Secure storage with GlusterFS

Bright Idea

Article from Issue 153/2013

Author(s): Kurt Seifried

You can create distributed, replicated, and high-performance storage systems using GlusterFS and some inexpensive hardware. Kurt explains.

Recently I had a CPU cache memory error pop up in my file server logfile (Figure 1). I don't know if that means the CPU is failing, or if it got hit by a cosmic ray, or if something else happened, but now I wonder: Can I really trust this hardware with critical services anymore? When it comes to servers, the failure of a single component, or even a single system, should not take out an entire service.
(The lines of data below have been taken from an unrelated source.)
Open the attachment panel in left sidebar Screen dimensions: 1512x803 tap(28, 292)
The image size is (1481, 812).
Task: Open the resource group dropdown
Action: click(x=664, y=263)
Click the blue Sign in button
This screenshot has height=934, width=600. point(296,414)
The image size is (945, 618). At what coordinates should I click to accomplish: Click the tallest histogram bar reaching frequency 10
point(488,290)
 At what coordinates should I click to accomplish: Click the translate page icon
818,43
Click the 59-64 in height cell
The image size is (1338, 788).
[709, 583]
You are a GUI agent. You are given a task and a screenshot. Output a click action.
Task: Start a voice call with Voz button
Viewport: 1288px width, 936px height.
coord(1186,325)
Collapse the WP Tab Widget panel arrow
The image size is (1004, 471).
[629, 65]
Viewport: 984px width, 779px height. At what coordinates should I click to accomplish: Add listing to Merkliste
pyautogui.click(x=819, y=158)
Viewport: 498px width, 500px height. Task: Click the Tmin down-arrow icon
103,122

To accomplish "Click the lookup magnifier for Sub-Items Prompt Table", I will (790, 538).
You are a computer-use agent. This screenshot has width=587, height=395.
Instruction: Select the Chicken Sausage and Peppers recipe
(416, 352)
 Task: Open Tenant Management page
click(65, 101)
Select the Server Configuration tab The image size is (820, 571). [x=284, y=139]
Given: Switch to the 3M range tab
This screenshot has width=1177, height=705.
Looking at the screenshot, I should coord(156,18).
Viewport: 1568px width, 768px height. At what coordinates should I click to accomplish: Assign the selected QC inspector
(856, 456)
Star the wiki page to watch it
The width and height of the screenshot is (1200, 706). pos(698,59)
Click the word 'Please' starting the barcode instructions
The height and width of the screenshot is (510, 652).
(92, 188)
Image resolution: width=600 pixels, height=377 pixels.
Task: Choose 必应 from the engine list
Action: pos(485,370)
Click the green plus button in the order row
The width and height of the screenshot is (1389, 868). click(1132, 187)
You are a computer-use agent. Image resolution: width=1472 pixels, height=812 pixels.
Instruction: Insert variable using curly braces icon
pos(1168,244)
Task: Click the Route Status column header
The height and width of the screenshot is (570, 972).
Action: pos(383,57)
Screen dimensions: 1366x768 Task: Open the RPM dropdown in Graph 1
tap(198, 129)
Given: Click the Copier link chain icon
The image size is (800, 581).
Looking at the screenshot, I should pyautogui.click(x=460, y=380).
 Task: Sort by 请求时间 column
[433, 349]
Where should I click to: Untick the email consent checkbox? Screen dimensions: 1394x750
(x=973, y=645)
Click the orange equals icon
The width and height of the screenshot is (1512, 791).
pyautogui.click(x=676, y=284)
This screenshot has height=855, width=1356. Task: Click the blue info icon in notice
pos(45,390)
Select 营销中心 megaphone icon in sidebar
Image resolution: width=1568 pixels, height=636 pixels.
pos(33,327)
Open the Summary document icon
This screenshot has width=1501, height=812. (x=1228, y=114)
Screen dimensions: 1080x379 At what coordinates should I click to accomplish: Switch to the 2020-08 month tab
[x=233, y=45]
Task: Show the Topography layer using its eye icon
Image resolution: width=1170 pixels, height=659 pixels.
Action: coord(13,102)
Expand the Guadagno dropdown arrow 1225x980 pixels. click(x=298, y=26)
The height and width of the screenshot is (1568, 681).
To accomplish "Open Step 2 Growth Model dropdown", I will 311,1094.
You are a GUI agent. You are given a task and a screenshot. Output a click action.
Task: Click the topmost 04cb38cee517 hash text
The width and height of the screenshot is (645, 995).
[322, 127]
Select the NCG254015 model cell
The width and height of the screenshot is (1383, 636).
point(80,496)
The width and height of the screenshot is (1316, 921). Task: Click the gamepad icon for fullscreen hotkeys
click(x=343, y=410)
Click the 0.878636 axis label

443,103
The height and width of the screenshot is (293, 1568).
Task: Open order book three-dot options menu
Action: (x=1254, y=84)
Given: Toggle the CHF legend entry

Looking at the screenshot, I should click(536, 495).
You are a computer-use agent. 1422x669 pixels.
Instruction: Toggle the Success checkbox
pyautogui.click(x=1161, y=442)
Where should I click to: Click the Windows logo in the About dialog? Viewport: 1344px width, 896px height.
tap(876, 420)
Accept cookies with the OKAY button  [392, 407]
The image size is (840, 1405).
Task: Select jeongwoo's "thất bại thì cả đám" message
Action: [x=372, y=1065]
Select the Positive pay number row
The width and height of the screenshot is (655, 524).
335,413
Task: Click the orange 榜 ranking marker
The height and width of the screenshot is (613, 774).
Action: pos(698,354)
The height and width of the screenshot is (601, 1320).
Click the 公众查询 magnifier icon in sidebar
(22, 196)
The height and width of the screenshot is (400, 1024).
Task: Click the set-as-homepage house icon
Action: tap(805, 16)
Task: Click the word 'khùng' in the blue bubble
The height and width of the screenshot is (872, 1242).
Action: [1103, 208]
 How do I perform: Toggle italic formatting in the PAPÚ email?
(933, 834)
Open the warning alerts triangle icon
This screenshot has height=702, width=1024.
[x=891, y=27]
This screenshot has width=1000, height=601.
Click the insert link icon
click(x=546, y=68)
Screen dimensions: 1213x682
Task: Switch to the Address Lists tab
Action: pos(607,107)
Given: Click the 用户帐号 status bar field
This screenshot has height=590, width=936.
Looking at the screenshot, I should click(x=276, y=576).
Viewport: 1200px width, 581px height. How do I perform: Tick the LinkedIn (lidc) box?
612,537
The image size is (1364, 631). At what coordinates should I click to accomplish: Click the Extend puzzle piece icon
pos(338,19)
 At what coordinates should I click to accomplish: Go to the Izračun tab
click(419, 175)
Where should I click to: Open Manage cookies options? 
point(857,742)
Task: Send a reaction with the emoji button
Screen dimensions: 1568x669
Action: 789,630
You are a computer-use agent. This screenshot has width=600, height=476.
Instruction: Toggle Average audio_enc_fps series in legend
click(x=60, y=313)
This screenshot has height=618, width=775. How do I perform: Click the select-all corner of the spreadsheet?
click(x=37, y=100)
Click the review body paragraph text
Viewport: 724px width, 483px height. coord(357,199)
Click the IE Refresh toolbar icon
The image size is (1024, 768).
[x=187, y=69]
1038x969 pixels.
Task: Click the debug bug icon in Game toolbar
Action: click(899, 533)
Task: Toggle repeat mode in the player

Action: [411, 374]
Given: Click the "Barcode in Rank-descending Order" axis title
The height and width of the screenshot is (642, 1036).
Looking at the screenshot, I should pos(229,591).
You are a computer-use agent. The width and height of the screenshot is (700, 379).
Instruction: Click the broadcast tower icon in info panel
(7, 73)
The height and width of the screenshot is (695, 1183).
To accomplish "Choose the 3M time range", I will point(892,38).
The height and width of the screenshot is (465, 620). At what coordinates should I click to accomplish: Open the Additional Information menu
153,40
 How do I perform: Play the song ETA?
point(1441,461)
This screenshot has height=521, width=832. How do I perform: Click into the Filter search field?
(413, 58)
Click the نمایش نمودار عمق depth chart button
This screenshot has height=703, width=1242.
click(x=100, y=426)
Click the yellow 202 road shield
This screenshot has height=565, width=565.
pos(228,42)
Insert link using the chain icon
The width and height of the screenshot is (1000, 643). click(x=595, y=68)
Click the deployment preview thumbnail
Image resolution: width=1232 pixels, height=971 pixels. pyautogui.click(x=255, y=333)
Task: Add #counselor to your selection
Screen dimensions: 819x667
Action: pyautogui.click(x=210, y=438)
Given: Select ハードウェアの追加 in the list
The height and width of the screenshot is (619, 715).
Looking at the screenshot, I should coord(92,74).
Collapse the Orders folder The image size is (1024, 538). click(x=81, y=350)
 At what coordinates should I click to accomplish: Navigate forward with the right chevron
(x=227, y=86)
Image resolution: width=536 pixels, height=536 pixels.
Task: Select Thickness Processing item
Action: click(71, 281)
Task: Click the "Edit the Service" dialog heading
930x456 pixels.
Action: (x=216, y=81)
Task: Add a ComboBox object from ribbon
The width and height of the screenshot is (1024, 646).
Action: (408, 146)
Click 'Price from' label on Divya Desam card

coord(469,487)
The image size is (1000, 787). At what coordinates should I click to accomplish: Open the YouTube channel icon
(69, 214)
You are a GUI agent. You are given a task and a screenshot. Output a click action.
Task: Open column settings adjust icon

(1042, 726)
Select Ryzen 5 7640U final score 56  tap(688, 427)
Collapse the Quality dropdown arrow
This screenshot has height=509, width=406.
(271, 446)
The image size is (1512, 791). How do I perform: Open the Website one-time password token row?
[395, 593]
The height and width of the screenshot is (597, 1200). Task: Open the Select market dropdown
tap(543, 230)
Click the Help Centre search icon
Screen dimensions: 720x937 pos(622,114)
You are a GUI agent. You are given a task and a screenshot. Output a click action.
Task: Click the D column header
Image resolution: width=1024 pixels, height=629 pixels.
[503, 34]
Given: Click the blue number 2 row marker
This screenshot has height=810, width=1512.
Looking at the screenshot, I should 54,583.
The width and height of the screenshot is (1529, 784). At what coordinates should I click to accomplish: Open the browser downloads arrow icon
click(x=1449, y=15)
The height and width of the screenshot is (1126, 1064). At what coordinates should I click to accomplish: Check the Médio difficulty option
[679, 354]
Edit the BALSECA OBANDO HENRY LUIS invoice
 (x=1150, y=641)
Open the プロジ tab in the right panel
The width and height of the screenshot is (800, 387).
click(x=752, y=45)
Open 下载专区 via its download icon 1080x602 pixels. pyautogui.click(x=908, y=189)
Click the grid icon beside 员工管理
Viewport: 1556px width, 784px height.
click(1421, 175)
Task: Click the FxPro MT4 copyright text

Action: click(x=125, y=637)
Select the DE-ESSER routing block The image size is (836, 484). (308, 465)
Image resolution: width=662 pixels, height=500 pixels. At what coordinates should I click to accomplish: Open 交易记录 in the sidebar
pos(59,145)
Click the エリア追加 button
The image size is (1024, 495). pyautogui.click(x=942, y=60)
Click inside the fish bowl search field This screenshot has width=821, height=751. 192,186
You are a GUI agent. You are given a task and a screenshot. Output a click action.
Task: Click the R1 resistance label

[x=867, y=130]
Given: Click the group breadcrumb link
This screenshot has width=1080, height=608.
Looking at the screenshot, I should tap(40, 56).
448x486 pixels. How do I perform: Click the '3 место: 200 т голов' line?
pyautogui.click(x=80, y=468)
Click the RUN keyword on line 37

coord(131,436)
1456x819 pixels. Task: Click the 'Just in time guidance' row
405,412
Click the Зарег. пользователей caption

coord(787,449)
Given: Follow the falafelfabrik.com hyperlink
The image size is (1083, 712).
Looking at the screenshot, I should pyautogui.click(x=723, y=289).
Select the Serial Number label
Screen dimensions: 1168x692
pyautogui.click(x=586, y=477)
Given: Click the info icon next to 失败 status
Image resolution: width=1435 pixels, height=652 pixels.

Figure 1: A CPU hardware error.

In other words, I'm doing it wrong by relying on a single server to provide my file-serving needs. Even though I have the disks configured in a mirrored RAID array, this won't help if the CPU goes flaky and dies; I'll still have to build a new server, and move the drives over, and hope that no data was corrupted. Now imagine that this isn't my personal file server but the back-end file server for your system boot images and partitions (because you're using KVM, RHEV, OpenStack, or something similar). In this case, the failure of a single server could bring a significant portion of your infrastructure to its knees. Thus, the availability aspect of the security triad (i.e., Availability, Integrity, and Confidentiality, or AIC) was not properly addressed, and now you have to deal with a lot of angry users and managers.

Enter GlusterFS

GlusterFS is a network/clustering filesystem acquired by Red Hat in 2011. In a nutshell, GlusterFS has a server and client component. The server is basically "dumb" (i.e., the metadata is stored with the file on the back end, simplifying the server considerably). You create a trusted pool of servers, and these servers contain storage "bricks" – basically disk space, which you can then export, either singularly or in groups (known as volumes) using a variety of replication, distribution, striping, and combinations thereof to strike the right balance of performance, reliability, and capabilities for the volumes you need.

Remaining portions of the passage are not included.